Nel marasma di parole e pensieri si delinea il filo conduttore – come sempre involontario ma mai accidentale – di molti degli incontri delle cinque giornate: ciò che ci rende umani e ci porta al centro del dialogo e dell’incontro, dove ogni tentativo di controllare o controllarci appare vano. Ne parlano molto bene e in profondità Valentina Tanni, Maura Gancitano e Francesco Pacifico sul tetto del Lingotto, lungo la bellissima Pista 500 che resta il fiore all’occhiello della venue tanto discussa del Salone. Si parla di arte, tecnologia, progresso, ma poi si torna sempre lì: all’idea che l’arte in quanto espressione della nostra umanità sia ciò da cui è impossibile prescindere. E per questo si sfugge agilmente alla sterile retorica della rivalità con l’intelligenza artificiale, per accoglierne l’antitesi: il dialogo, persino e soprattutto con le intelligenze artificiali.

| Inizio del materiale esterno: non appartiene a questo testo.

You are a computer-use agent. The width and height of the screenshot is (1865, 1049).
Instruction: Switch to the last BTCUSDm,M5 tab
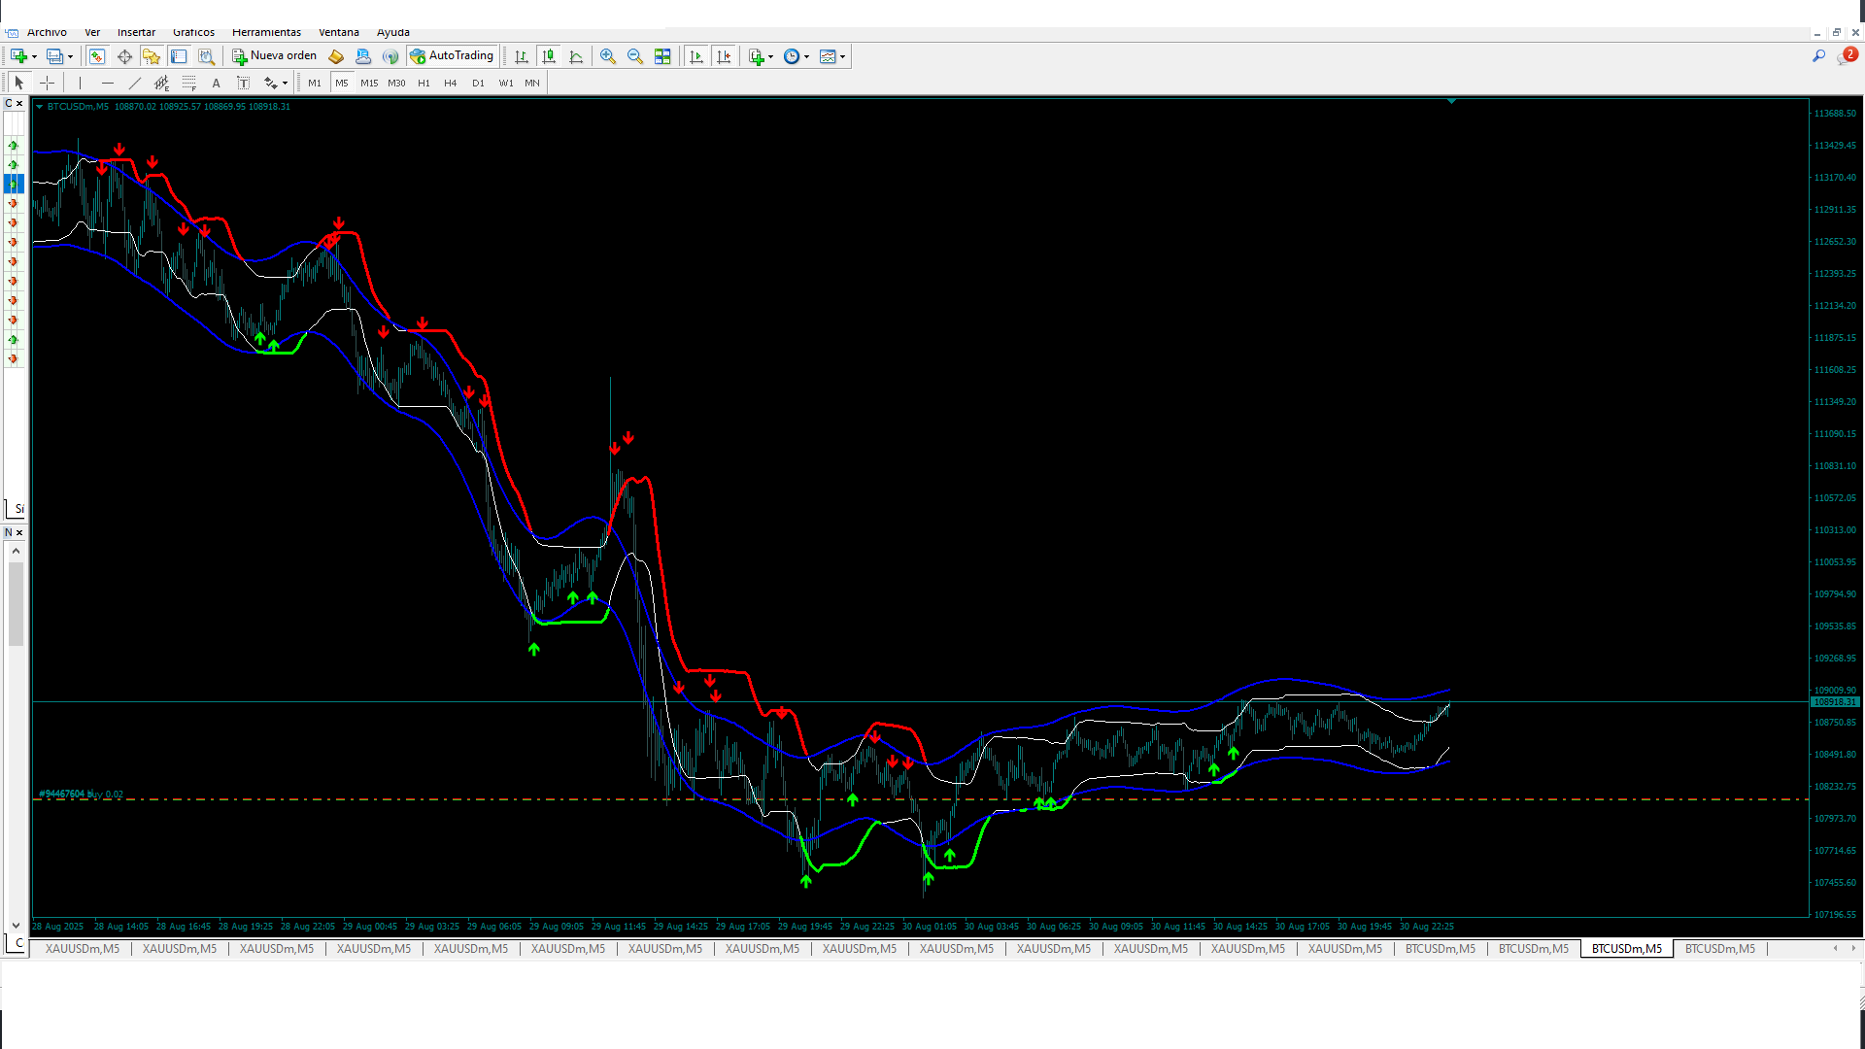[x=1719, y=949]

Questo topic, in particolare, è per ovvi motivi più presente – quasi onnipresente – delle “parole tra noi leggere” che sarebbe il tema di questa edizione. Uno degli incontri più rilevanti dell’evento è in tal senso quello con l’autrice giapponese Rie Qudan. La vincitrice nel 2024 del prestigioso premio Akutagawa, parlando del suo romanzo “Tokyo Sympathy Tower”, si sofferma sul futuro del linguaggio e dell’intera umanità, esplorando nuove frontiere del dialogo, sia nella forma che nel contenuto. Involontariamente, con le sue domande mette in fila tutti le riflessioni di cui sopra e ci accompagna verso la conclusione con la sensazione che, tra le tante visioni distopiche dominate da scontri e contrapposizioni, esista ancora una scintilla di speranza compassionevole.
Lo vedete, no? C’è una tale armonia di pensiero tra i contenuti di questo tentacolare programma che al termine delle cinque giornate ci si sente avvolti dalla sensazione di aver vissuto un unico, grande e potente momento. E dalla speranza di poterne vivere un altro tra dodici mesi.